```
/**
* mutate the original matrix each time and recursively solve the question.
**/
public List<Integer> spiralOrder(int[][] matrix) {
List<Integer> result = new LinkedList<>();
if (matrix == null || matrix.length == 0) {
return result;
}
for (int i = 0; i < matrix[0].length; i++) {
result.add(matrix[0][i]); //Add the first row of the matrix into result list
}
//Construct a new array without the first row by let the last column of the original matrix be the first row in the new column and so on.

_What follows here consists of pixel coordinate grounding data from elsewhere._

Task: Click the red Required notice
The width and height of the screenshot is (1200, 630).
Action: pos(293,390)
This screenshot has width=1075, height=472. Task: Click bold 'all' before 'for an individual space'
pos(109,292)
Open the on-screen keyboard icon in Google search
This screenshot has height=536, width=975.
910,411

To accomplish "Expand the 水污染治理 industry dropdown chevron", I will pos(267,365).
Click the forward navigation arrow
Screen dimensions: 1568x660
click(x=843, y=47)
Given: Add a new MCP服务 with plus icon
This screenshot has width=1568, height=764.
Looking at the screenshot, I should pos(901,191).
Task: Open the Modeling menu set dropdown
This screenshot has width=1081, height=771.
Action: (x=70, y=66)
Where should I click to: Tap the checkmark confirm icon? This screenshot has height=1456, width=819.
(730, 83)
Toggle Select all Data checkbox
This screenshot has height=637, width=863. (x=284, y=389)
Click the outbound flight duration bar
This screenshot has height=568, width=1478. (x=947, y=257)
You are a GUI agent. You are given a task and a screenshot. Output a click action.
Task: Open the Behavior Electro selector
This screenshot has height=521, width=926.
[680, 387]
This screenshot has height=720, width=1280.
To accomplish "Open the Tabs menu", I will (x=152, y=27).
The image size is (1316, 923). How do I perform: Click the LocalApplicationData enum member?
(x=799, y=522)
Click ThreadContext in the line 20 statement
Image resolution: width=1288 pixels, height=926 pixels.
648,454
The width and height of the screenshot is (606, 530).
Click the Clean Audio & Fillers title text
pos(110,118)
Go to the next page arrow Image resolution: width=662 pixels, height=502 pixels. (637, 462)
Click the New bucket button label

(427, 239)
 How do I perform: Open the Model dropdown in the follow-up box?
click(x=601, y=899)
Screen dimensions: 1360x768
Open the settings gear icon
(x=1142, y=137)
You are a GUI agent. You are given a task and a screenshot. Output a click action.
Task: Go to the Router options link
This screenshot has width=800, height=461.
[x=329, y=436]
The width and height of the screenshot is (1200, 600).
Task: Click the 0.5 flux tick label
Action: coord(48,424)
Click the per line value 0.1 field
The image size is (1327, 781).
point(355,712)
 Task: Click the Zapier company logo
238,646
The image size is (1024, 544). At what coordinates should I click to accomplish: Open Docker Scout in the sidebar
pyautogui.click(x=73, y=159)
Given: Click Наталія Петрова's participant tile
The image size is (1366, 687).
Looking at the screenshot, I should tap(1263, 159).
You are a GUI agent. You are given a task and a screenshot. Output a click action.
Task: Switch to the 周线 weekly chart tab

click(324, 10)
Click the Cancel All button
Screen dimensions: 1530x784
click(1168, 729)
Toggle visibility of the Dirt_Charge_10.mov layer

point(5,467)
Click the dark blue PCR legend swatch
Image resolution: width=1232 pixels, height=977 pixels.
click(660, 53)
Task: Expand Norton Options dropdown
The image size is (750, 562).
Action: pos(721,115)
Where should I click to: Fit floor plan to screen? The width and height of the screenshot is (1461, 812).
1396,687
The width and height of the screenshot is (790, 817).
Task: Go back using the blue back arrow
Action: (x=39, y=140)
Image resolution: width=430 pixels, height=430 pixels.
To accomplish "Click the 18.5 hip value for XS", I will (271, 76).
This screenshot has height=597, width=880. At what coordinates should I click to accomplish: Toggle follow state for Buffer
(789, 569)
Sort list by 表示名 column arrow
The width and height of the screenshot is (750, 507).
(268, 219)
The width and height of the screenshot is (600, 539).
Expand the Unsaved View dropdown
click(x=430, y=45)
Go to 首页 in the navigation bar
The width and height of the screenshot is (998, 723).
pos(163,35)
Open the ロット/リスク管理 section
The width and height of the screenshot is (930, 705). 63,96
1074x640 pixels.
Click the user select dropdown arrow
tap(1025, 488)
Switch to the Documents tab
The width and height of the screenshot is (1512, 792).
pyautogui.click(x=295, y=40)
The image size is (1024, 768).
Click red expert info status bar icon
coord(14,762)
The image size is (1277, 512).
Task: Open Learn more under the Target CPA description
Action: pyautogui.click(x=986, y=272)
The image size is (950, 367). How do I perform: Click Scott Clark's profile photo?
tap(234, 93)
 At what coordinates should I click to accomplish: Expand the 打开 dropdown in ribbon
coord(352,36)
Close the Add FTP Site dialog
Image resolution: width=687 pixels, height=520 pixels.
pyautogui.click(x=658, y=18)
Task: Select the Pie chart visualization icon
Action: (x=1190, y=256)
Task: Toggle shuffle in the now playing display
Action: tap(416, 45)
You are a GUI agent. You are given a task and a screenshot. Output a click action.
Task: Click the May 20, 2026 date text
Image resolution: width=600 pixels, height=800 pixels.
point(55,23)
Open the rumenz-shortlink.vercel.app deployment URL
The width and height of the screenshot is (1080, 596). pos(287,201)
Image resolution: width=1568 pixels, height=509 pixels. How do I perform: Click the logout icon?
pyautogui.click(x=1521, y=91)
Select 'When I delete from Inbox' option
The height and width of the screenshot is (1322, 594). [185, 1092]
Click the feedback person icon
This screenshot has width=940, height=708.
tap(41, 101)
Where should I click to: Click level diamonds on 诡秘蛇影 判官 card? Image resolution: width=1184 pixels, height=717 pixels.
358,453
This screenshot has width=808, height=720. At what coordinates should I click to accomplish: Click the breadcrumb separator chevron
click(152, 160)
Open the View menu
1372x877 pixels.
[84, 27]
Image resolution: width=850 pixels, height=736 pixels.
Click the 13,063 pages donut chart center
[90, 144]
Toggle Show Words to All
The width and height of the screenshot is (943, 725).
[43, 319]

Like left rotate the original matrix without the first row.
if (matrix.length > 1) {
int[][] newMatrix = new int[matrix[1].length][matrix.length - 1];
int row = 0;
for (int i = matrix[1].length - 1; i >= 0; i--) {
for (int j = 1; j < matrix.length; j++) {
newMatrix[row][j - 1] = matrix[j][i];
//System.out.println(row + " " + (j - 1) + ":" + newMatrix[row][j - 1] + ", ");
}
row++;
}
result.addAll(spiralOrder(newMatrix));
}
return result;
}
```

I think the time complexity is O(m * n * (min{m, n})^2) and the space complexity is O(m * n).

Please let me know if you have any optimization choice.